I've wanted to comeback to the issue of RDF scalability of a relational model for some time (a topic that has been on my mind for some time). Earlier, I mentioned a Description Logics (DL) representation technique that would dramatically reduce the amount of size needed for most RDF graphs. I only know of one other RDF store (besides rdflib) that does this. At large volumes, metrics of query response time are more succeptible to space efficiency than pure seek time. At some point along the numerical scale, there will be a point where the amount of time it takes to resolve a query is more directly affected by the size of the knowledge base than anything else. When you consider the URI lexical grammar, skolemization, seek times, BTrees, and Hash-tables even interning (by that I mean the general reliance on uniqueness in crafting identifiers) has little effect to the high-volume metrics of FOPL.

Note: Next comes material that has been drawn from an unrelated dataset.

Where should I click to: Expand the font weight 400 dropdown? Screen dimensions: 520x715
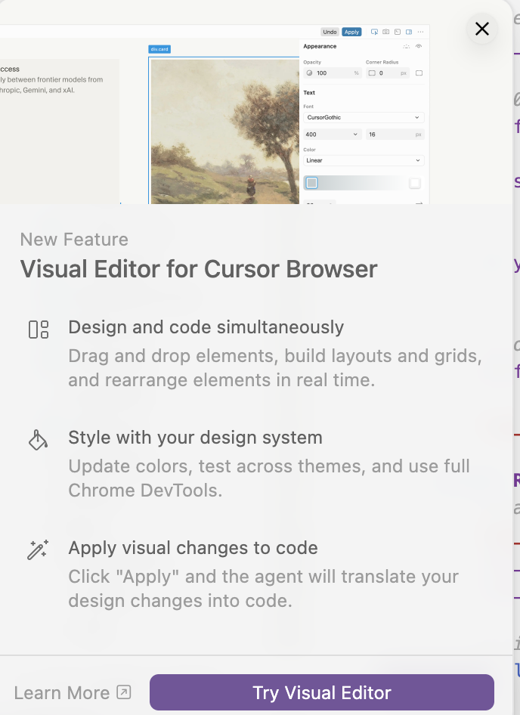tap(332, 135)
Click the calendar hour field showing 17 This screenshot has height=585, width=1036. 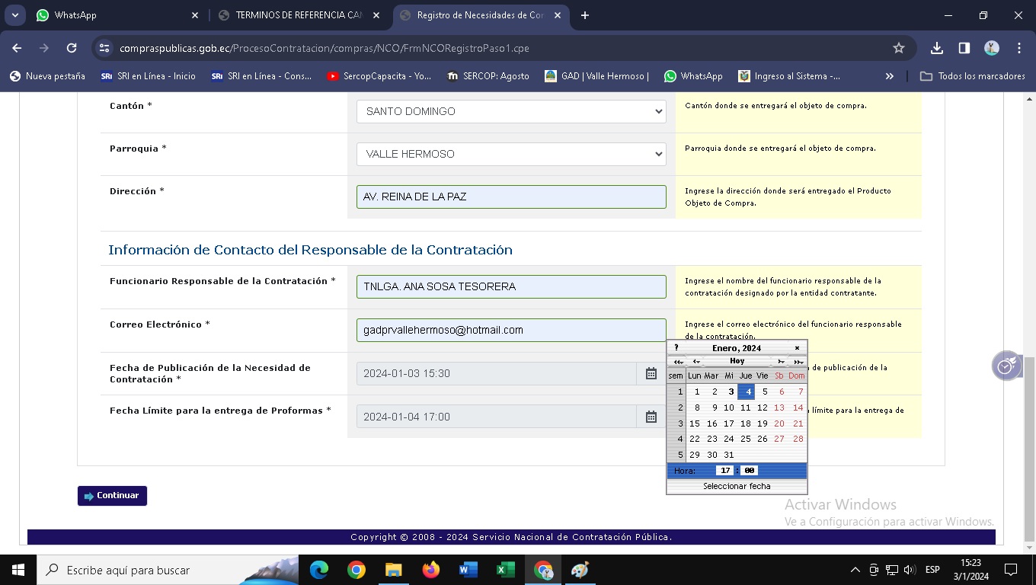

Perhaps something more could be said about the efficiency of DL? I've suggested the possiblity of semantic compression (or 'forward consumption' if you think of it as analagous to forward chaining) where what can be implied is never added or is removed by some intelligent process (perhaps periodically). For example, consider a knowledge base that only stored 'knows' relationships (foaf:knows, perhaps) between between people. It would be very redundant to state that two individual are 'People' (foaf:Person) if they know each other (66.6% space saving right there). Couldn't the formality of DL be used to both enhance expressiveness as well as efficiency? In the same way that invariant representations make our neocortex so much more efficient at logical prediction? If not DL, perhaps at least the formality of a local domain ontology and it's rules? I was able to apply the same principle (though not in any formal way you could automate) to improve the speed of a content management knowledge base.

[Uche Ogbuji]

via Copia
2 responses
Only naive guesses, but some things seem likely to me. I would imagine doing the inference at query time is going to be less efficient than a simple lookup, at least for all but really easy inferences. But where you do have the ontology up front, a lot of the common inferences could maybe be translated into fairly straightforward lookup. Take the foaf:knows example, if you have a query ?x rdf:type foaf:Person, you could /almost/ hardcode the A and B of A foaf:knows B.

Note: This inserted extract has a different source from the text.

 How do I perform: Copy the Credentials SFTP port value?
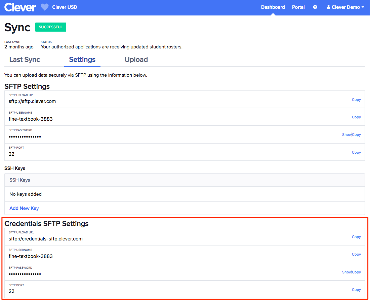[356, 290]
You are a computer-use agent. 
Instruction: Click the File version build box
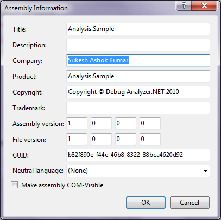pos(125,139)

Where you don't have such prior knowledge, I suspect that there's potentially more speed to be gained from the totally verbose representation, but laying the indexing on thick.

Given the open world model, it seems reasonable to think that delete/update will be rare compared to insert and select - there may be optimisations possible as a result. Dunno, guesses ;-)
From Graham Klye:

The trouble with DLs is that, in general, they're lousy for doing inference

about instances (as opposed to about classes), and I think the compression idea

really needs instance inferences.

Exactly.. Which is why the 'local' ontology semantics are so valuable.  Rete-network reasoning against a small set of facts (the ontological assertions) is so much quicker than pure variable resolution against the factbase.  Unfortunately, I've only ever used a forward-chaining reasoner and the best back-ward chaining reasoner I know (Euler) I haven't ever used (though it's home page says it has python implementations, which is intersting)

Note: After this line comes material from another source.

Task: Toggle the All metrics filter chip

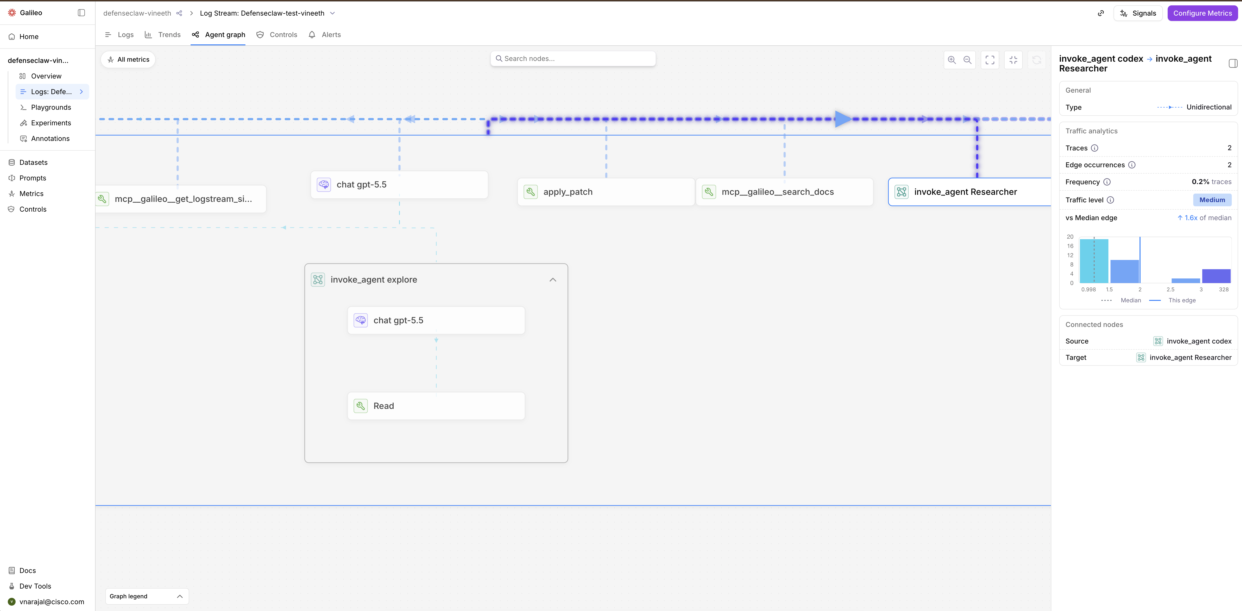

On insertion into a database, try backward

chaining using these rules and see if the facts are already present.  If so,

ignore the new one.  Then on retrieval (at the receiving end) apply the forward

chaining, using some kind of rete network approach.  This isn't lightweight to

do, but the thesis here is that the volume-transfer is potentially more

expensive than the inference, right?

It might even actually be lightwight if the forward-chaining is done against the 'local' graph (the current query context both SPARQL and Versa have such a notion)